As well as trouncing expectations that she should uphold some level of respectability, Swift also reckons with the limits of romantic idealisation, as seen from both sides. She makes very clear that the thought of Healy captivated her while her relationship with Alwyn was foundering – to the degree that Guilty as Sin? documents her fantasies about Healy, prompting categorically the first allusion to masturbation in her catalogue: “These fatal fantasies / Giving way to laboured breath / Taking all of me / We’ve already done it in my head.” Once they got together, she sings, they both told friends that they’d die without one another; she swears she can reform his bad habits. But the fantasies turn out to be just that: The Smallest Man Who Ever Lived is a Dear John/All Too Well-level evisceration of how he “hung me on your wall / Stabbed me with your push pins / In public showed me off / Then sank in stoned oblivion”, and ultimately ghosted her. The sheen dulls to black: “I’ll say good riddance,” she sings, “cos it wasn’t sexy once it wasn’t forbidden.”
It’s her funniest album …
Line for line, TTPD features Swift’s most cutting lyrics. When presumably Healy brings a typewriter to her house on the title track, she sings, “I laughed in your face and said, ‘You’re not Dylan Thomas / I’m not Patti Smith / This ain’t the Chelsea hotel / We’re modern idiots.’” There’s the “having his baby” line in But Daddy I Love Him, the vengeful wraith of Who’s Afraid of Little Old Me? and in Florida!!! (a duet with Florence Welch), an astute line about a particularly isolating aspect of being a childfree 34-year-old who actually has her shit together: “My friends all smell like weed or little babies.” (As someone also born in 1989, I find this to be the first Swift album since her teenage records that feels like an authentic reflection of this age: “Growing up precocious sometimes means not growing up at all,” as she sings on But Daddy I Love Him.)

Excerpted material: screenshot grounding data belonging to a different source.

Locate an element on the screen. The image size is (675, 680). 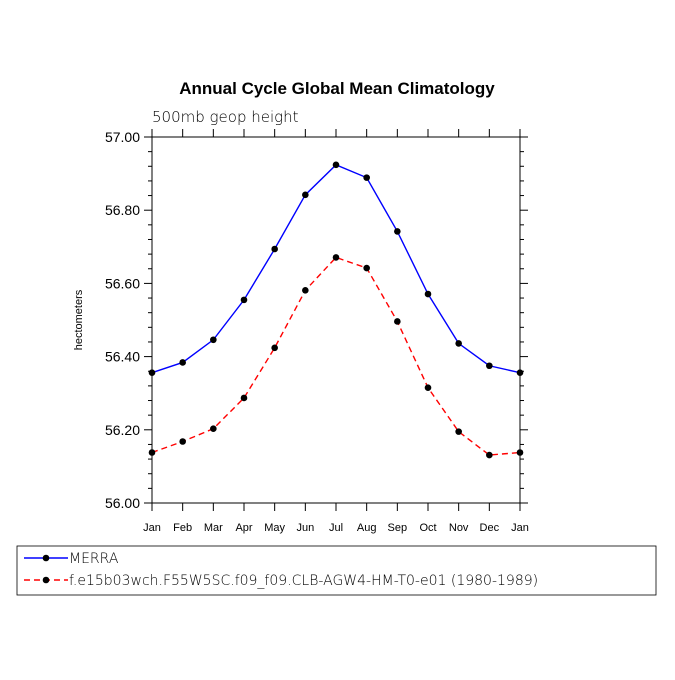
y-axis-label: hectometers is located at coordinates (79, 320).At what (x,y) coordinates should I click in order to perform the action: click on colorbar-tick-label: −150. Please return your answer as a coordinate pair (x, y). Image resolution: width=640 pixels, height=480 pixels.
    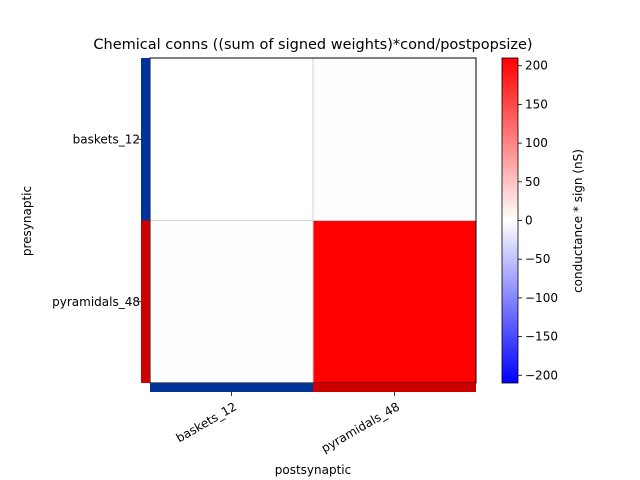
    Looking at the image, I should click on (542, 337).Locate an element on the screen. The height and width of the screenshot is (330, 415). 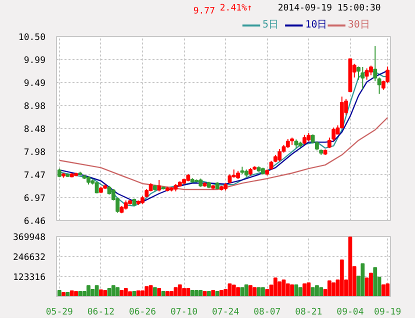
text: 9.77 is located at coordinates (204, 11).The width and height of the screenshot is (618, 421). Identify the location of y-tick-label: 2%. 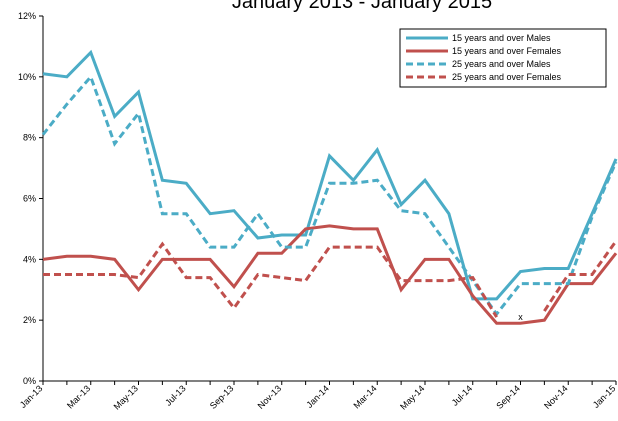
(30, 320).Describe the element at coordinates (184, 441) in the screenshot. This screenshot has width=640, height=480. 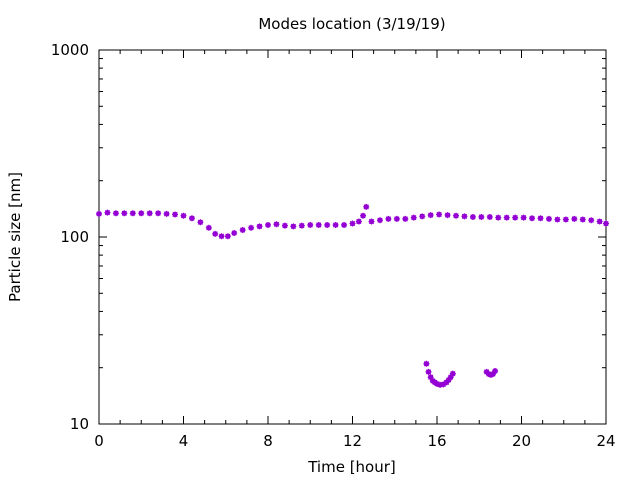
I see `x-tick-label: 4` at that location.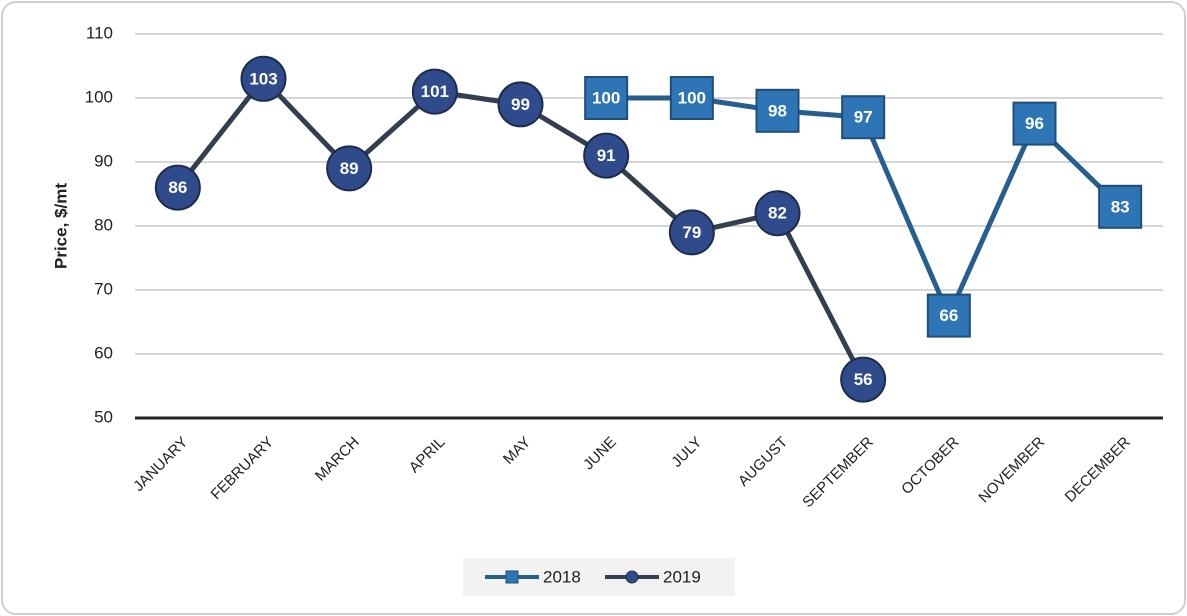 This screenshot has width=1187, height=616. Describe the element at coordinates (562, 576) in the screenshot. I see `legend-label: 2018` at that location.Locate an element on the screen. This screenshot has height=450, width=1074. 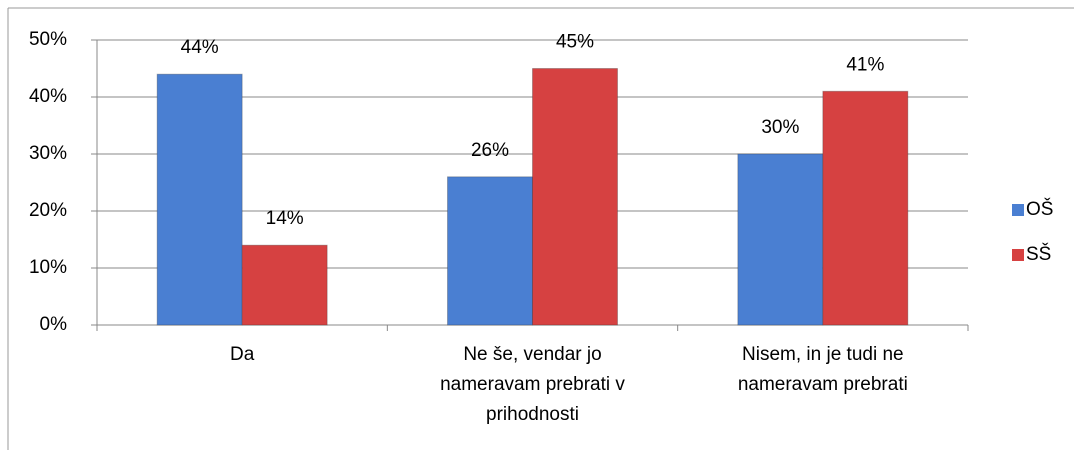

Mingling the mordant and the cocksure, I Can Do It With a Broken Heart reveals – and revels in – how she duped hundreds of thousands of people into thinking she was having the time of her life on the Eras tour when in reality she was depressed. “I cry a lot but I am so productive / It’s an art,” she sing-songs, lording in her ability to keep up appearances – you suspect her therapist might have something to say about leaning on work as a coping mechanism. And the very meme-worthy line “lights, camera, bitch, smile / Even when you wanna die” makes clear why she wanted back on TikTok.
Moreover, there are even gags in the music – the burbling synths, booming drums and glazed backing vocals of opener Fortnight, featuring a barely there Post Malone, sound rather a lot like the 1975’s signature sound.